DIRECTIONS FOR THIS TASK:
In the data below, find each line that contains the word "will" and copy it.

Records from a data collection:
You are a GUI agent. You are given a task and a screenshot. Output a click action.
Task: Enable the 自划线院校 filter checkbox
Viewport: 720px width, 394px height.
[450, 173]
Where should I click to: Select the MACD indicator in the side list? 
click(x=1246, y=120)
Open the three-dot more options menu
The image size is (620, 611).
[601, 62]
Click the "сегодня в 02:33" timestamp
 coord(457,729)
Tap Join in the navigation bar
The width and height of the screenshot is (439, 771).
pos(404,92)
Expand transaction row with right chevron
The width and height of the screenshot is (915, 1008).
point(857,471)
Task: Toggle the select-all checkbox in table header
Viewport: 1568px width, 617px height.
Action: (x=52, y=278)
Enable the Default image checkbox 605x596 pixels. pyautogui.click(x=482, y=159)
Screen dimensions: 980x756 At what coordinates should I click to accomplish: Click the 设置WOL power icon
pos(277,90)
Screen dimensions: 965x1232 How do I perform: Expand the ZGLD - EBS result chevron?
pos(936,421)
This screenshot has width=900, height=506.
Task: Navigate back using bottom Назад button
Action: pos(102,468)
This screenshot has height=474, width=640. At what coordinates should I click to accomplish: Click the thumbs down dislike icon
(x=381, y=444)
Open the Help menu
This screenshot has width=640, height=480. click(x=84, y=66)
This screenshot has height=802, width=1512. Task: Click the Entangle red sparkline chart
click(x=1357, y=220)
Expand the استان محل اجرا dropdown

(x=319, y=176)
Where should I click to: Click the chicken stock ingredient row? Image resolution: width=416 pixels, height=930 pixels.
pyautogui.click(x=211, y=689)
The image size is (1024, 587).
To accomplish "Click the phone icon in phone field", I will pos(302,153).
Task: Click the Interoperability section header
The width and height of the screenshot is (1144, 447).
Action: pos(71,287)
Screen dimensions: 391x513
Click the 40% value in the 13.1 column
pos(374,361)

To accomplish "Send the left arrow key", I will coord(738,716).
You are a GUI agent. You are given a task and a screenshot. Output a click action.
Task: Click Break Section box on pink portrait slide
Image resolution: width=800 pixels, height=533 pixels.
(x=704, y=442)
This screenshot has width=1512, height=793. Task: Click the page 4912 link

EXERCISE RESULT:
To accomplish "Click the phone icon in phone field", I will pos(302,153).
To accomplish "Send the left arrow key", I will coord(738,716).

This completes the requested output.